##### ENTRIES SHOWN #####

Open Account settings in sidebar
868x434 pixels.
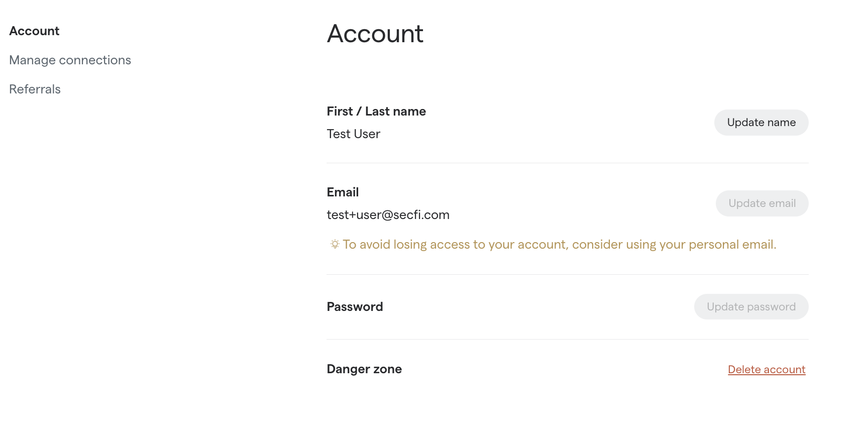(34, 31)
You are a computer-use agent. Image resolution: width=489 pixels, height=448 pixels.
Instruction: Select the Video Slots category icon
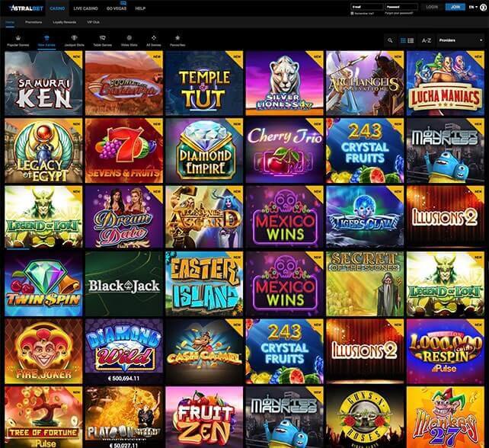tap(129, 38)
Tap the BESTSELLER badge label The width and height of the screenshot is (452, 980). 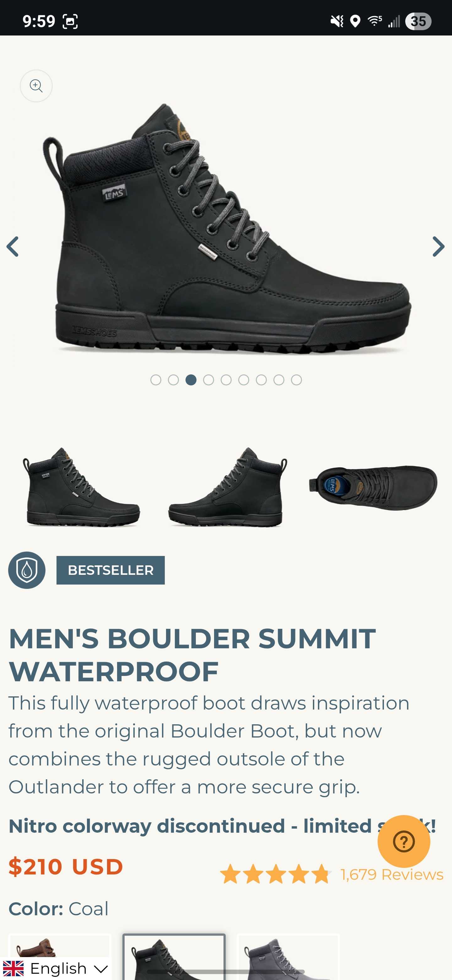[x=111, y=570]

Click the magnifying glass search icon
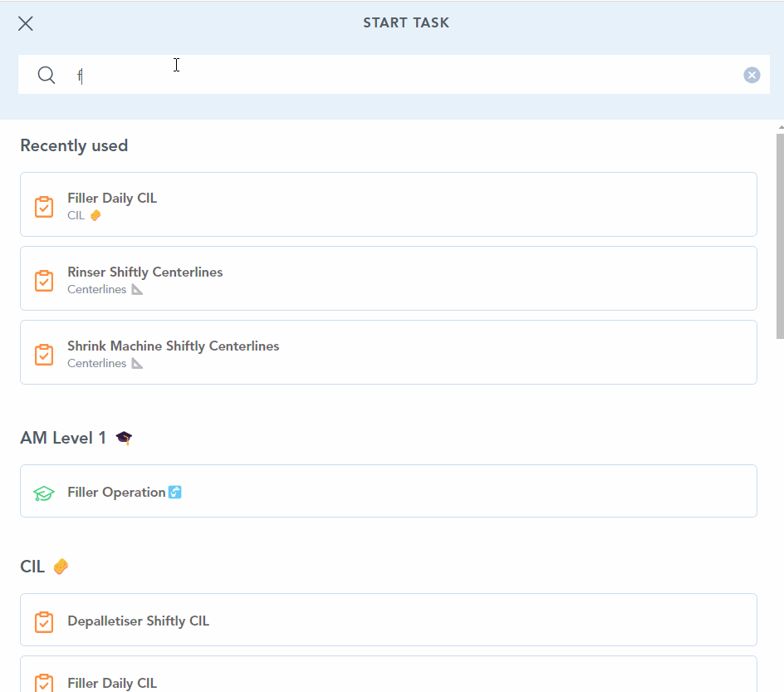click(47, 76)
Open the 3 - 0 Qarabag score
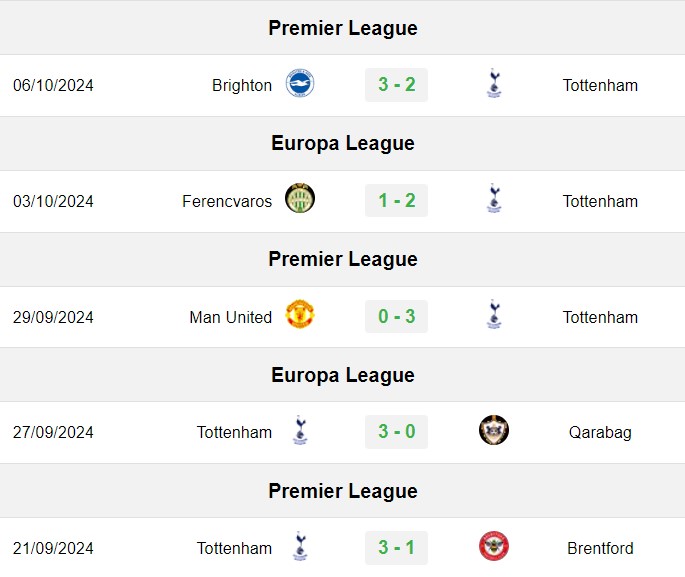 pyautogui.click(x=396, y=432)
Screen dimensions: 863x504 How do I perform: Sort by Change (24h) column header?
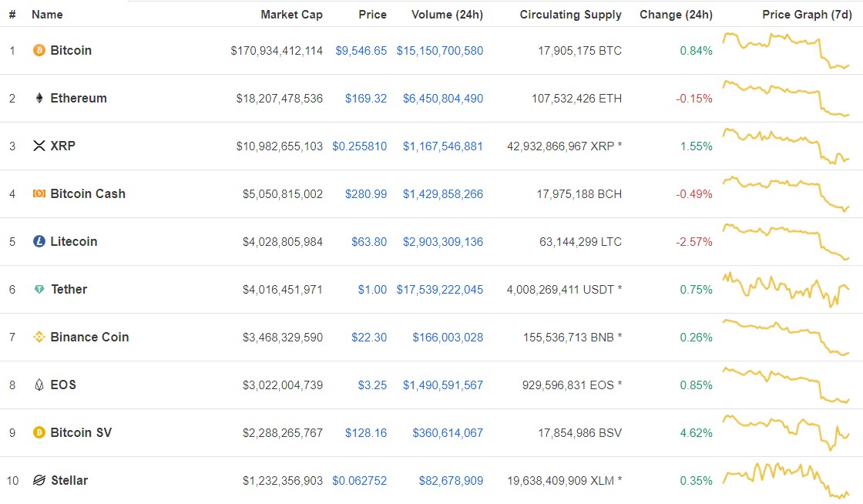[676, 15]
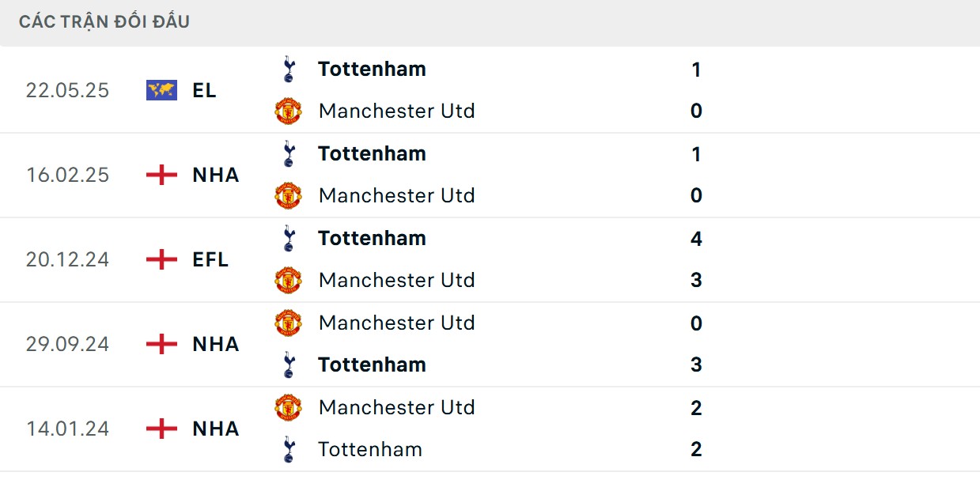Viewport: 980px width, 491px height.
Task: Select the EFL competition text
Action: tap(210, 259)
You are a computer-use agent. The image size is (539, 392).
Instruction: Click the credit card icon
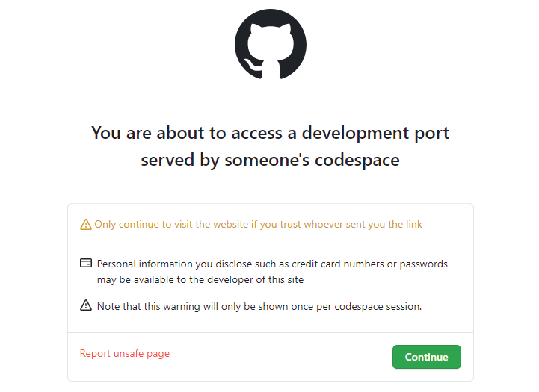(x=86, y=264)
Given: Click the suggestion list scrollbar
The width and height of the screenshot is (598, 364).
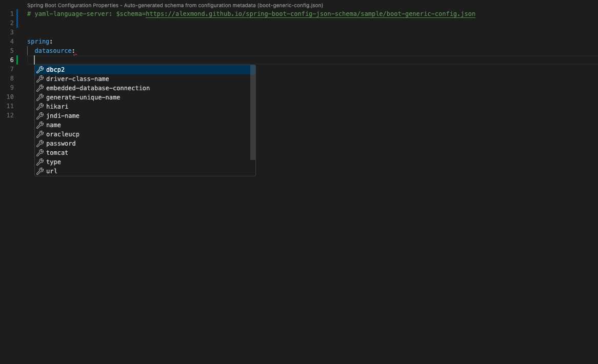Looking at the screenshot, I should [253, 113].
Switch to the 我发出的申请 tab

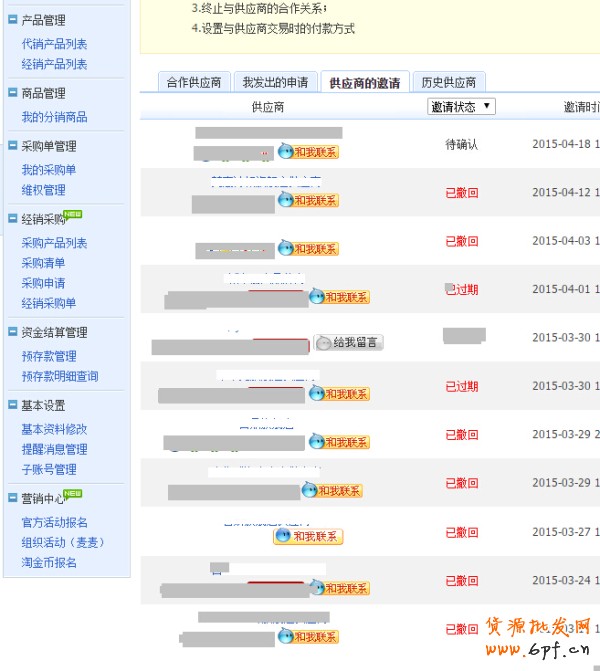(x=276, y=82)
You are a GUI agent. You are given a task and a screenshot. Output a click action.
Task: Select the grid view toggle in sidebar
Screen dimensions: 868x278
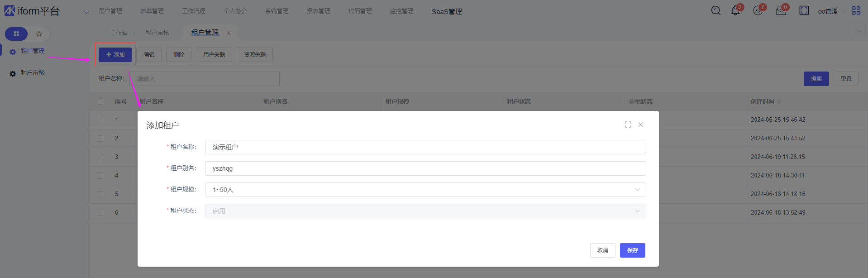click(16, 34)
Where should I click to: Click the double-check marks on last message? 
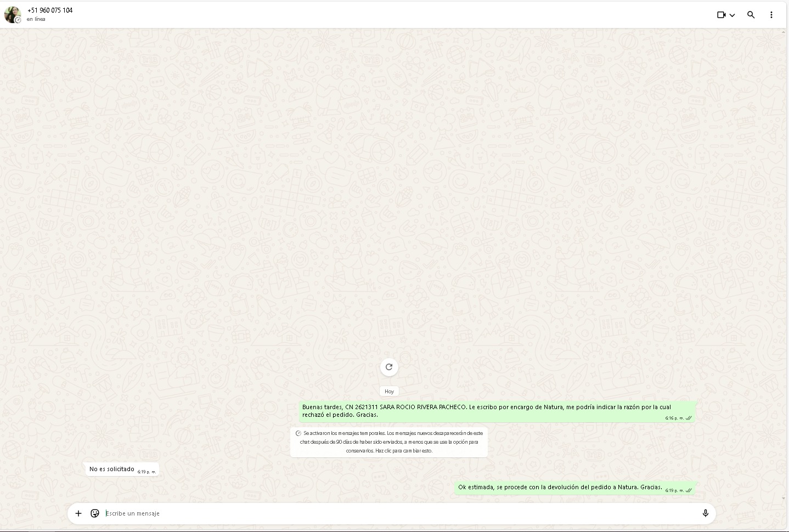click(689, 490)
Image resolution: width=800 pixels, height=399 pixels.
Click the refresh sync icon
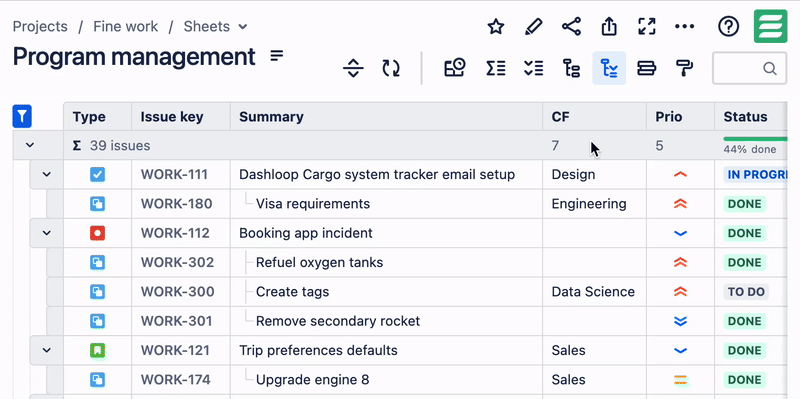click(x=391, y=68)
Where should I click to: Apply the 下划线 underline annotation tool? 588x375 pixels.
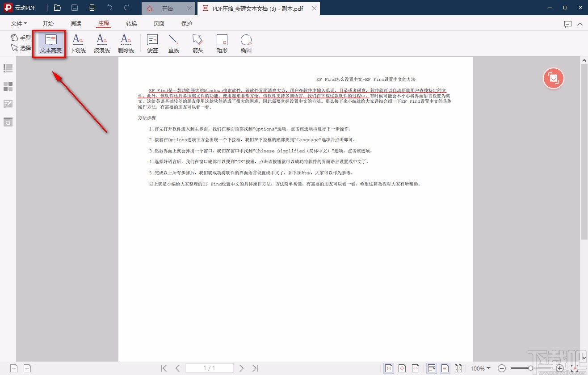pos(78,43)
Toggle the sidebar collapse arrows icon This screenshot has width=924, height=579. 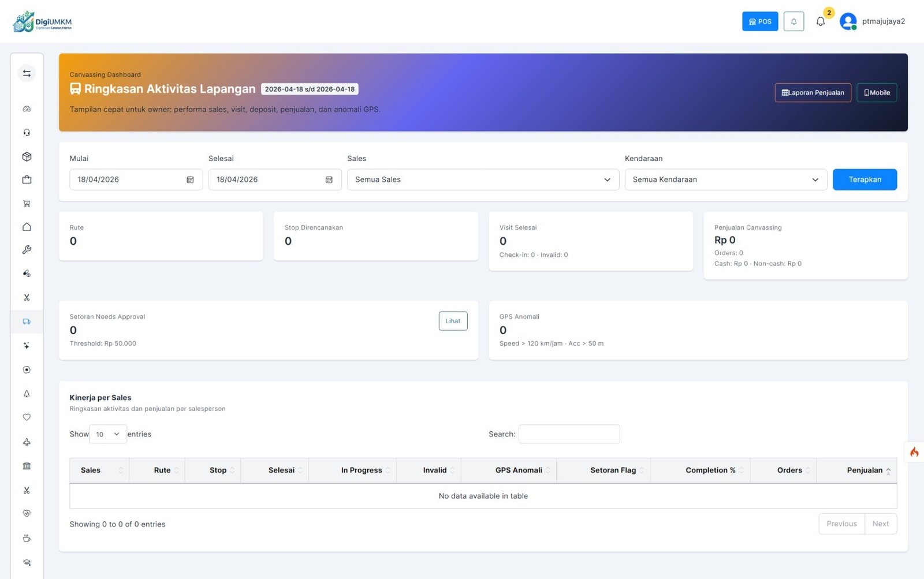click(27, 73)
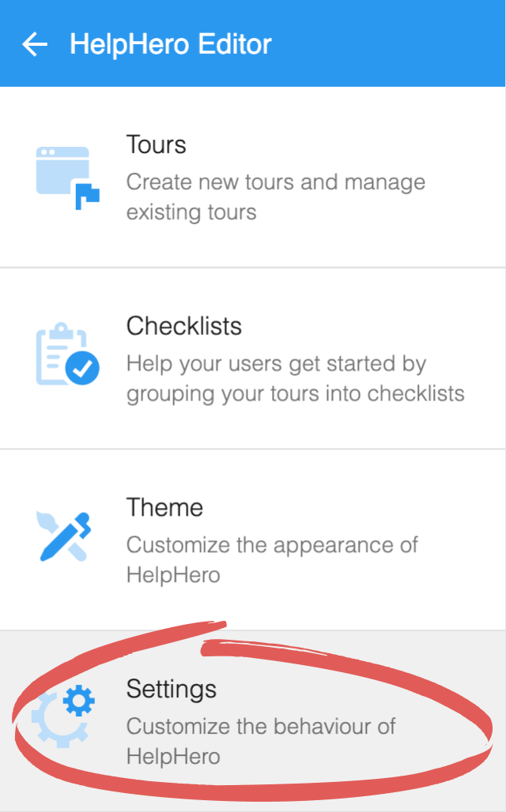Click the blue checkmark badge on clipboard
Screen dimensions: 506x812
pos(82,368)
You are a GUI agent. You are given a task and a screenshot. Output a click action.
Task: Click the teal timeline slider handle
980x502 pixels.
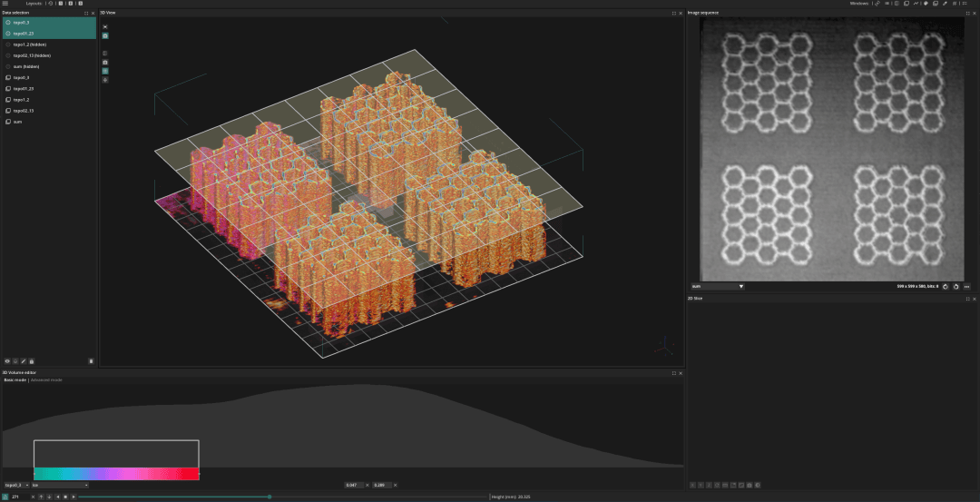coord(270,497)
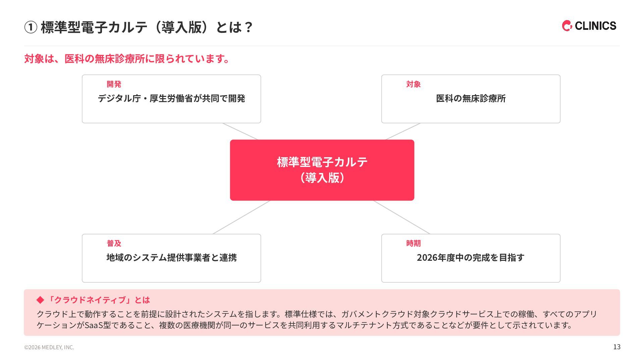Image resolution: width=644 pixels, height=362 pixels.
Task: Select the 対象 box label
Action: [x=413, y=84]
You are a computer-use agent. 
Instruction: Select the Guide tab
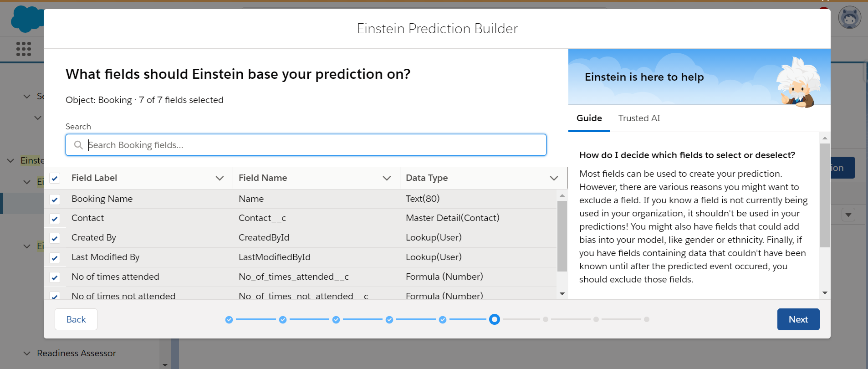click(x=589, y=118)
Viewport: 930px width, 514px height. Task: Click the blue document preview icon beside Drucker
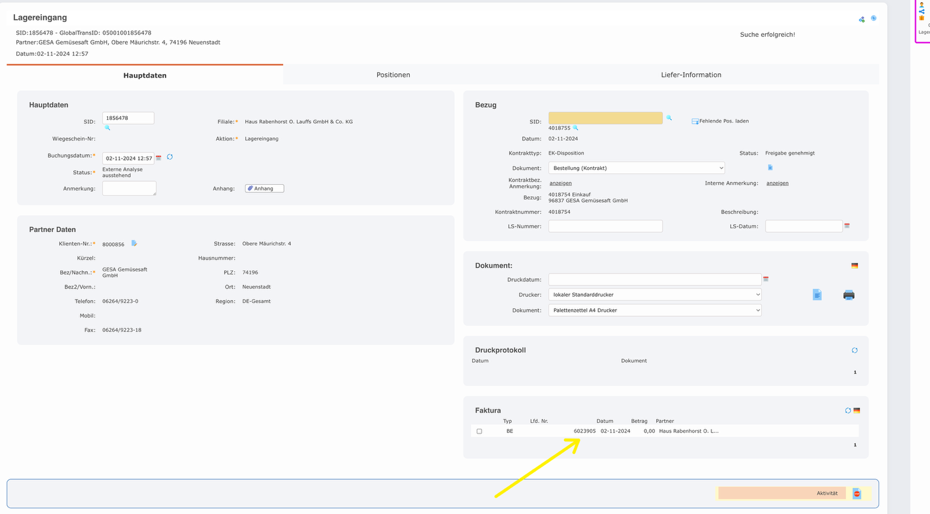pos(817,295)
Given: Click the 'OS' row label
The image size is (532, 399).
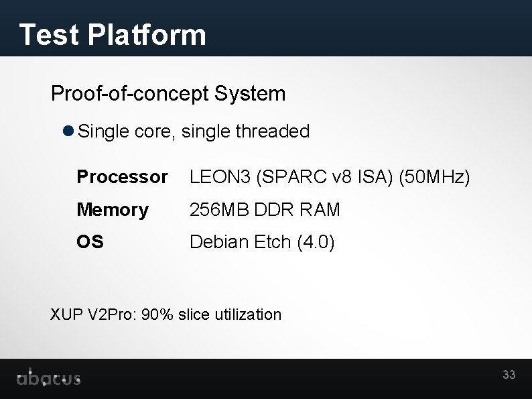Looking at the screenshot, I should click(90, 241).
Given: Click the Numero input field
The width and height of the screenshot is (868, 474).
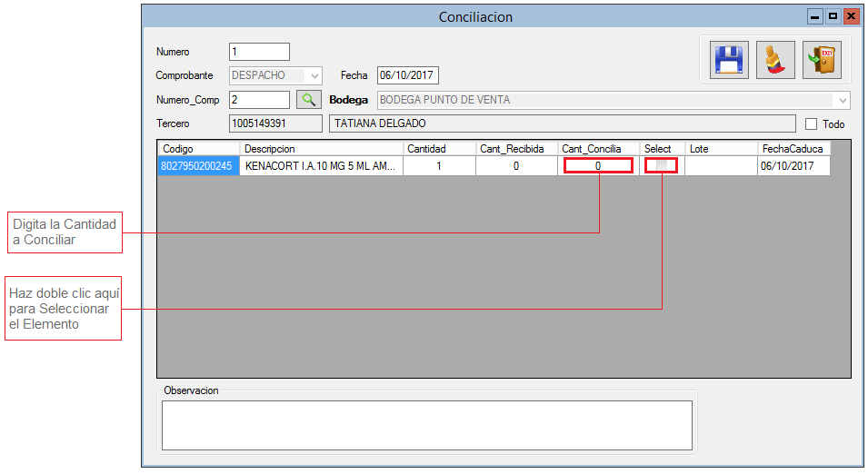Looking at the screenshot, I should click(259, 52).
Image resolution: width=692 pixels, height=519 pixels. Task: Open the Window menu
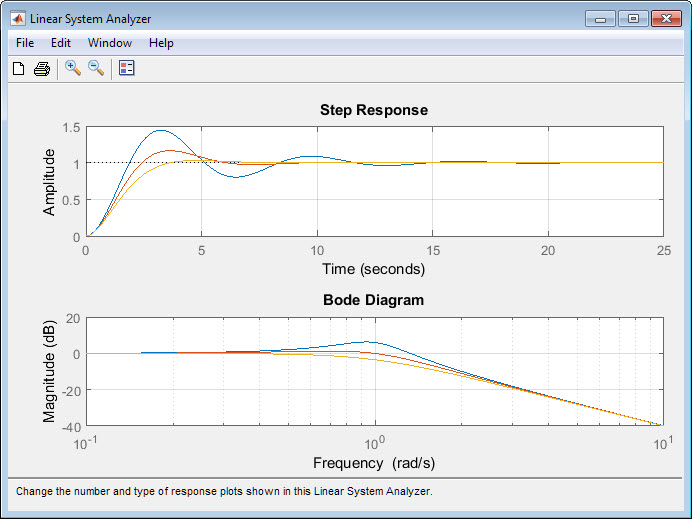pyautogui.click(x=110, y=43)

#####

[WHAT IS NEEDED]:
Return exactly, with no pictures, each line from the one that contains "Given: Click the Numero input field" through the end of the entries above, both ends included.

[RESPONSE BELOW]:
Given: Click the Numero input field
The width and height of the screenshot is (868, 474).
Looking at the screenshot, I should click(259, 52).
Image resolution: width=692 pixels, height=519 pixels. Task: Open the Window menu
pyautogui.click(x=110, y=43)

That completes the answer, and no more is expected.